Ses statistiques parlent pour lui: il est le seul Ecossais à avoir disputé quatre Coupes du monde et, face aux Pumas, il ne sera plus qu'à une sélection du record de matches joués dans cette compétition par un joueur du XV du Chardon, détenu par Doddie Weir (14).

Sa première sélection en équipe nationale date de 1999 et à l'époque, le joueur le plus jeune de la sélection écossaise 2011, le deuxième ligne Richie Gray, n'avait que dix ans!

Paterson, 33 ans, a su se rendre indispensable, notamment en raison de son exceptionnelle régularité aux tirs au but.

A titre d'exemple, il a jusqu'à présent marqué 131 points en Coupe du monde et occupe la sixième place du classement des meilleurs marqueurs, derrière des légendes comme le All Black Grant Fox, l'Australien Michael Lynagh, son compatriote Gavin Hastings ou bien sûr l'Anglais Jonny Wilkinson.

Polyvalence


Lors de la dernière édition, en 2007, il est même le seul buteur à avoir réussi 100% de ses coups de pied.
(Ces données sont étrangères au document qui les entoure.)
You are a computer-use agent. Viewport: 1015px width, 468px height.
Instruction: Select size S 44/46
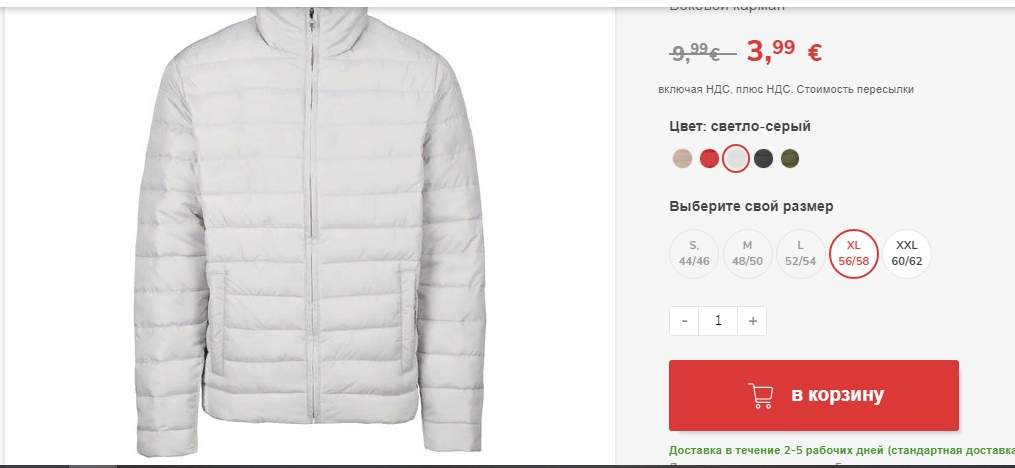pos(694,254)
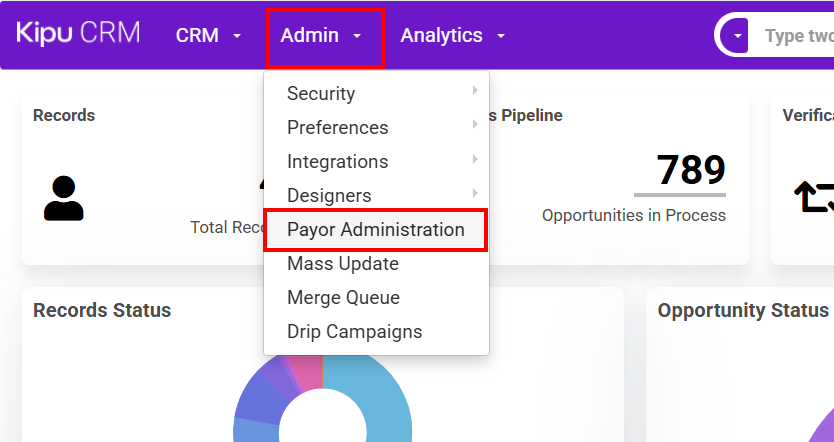
Task: Click the Kipu CRM logo
Action: coord(78,34)
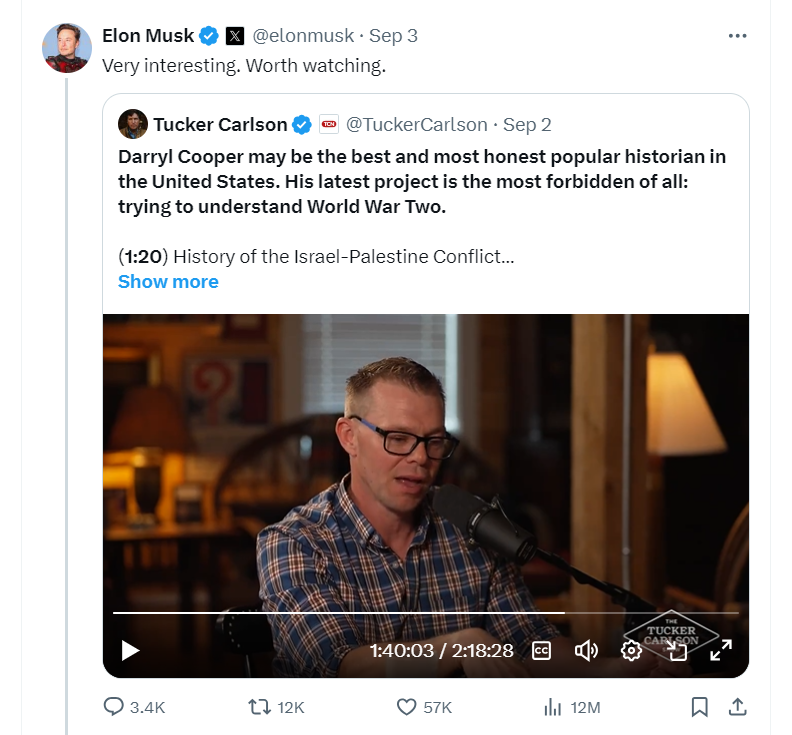The width and height of the screenshot is (792, 735).
Task: Click Tucker Carlson's avatar in quoted tweet
Action: (x=133, y=124)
Sa qualité dans l'exercice est devenue ces dernières années l'une des principales armes d'un XV d'Ecosse en perte de vitesse et explique, pour une part, sa longévité.

Mais le vieux grognard offre également d'autres garanties, notamment celle de la polyvalence qui le rend capable d'évoluer à l'arrière, comme ailier ou au poste de demi d'ouverture.
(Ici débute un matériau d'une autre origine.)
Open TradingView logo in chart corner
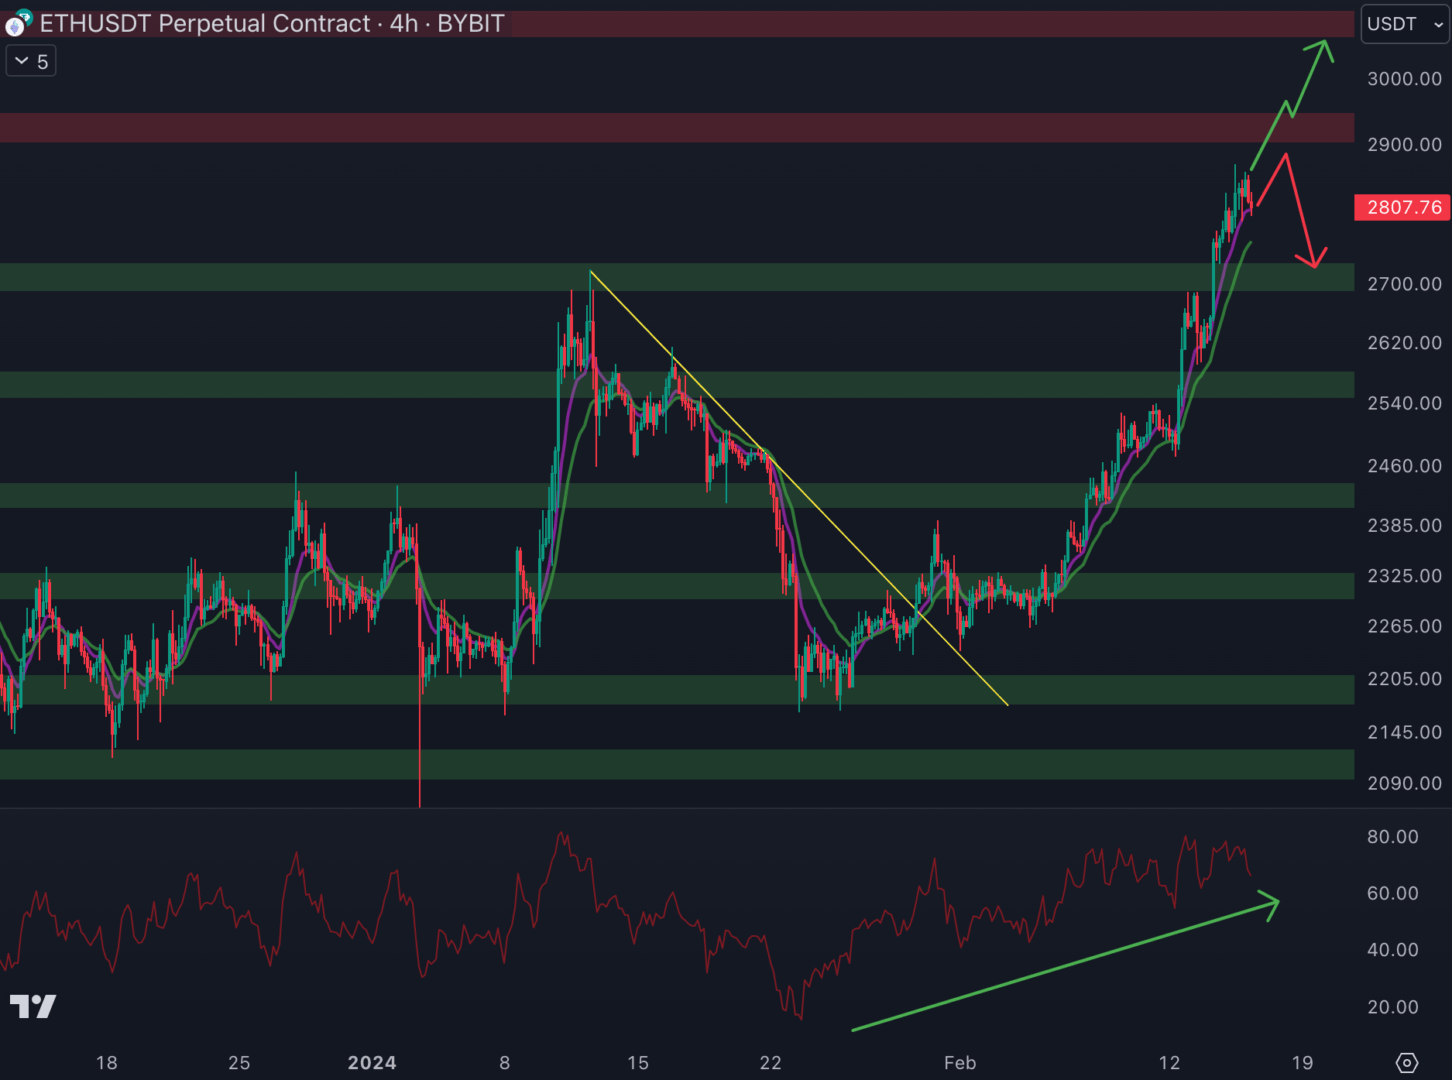 (x=33, y=1006)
Dans le jeu, Paterson n'est pas particulièrement impressionnant mais compense un gabarit relativement modeste dans le rugby d'aujourd'hui (1,83 m pour 80 kg) par un jeu propre, classique et une réelle qualité de relanceur.

Contre l'Argentine, dimanche, il aura pour mission d'essayer de qualifier les siens pour leur septième quart de finale en sept participations à la Coupe du monde.

Une tâche qui s'annonce difficile étant données les conditions de jeu qu'offre le Wellington Regional Stadium, notamment pour un buteur.

"J'ai déjà joué ici et il y avait beaucoup de vent, particulièrement dans le stade", a-t-il dit. "La façon dont il tourbillonne est assez unique mais on va faire avec", a ajouté Paterson, confiant: "Ca va être un match très tendu, très serré comme la plupart des matches que nous avons joué contre l'Argentine".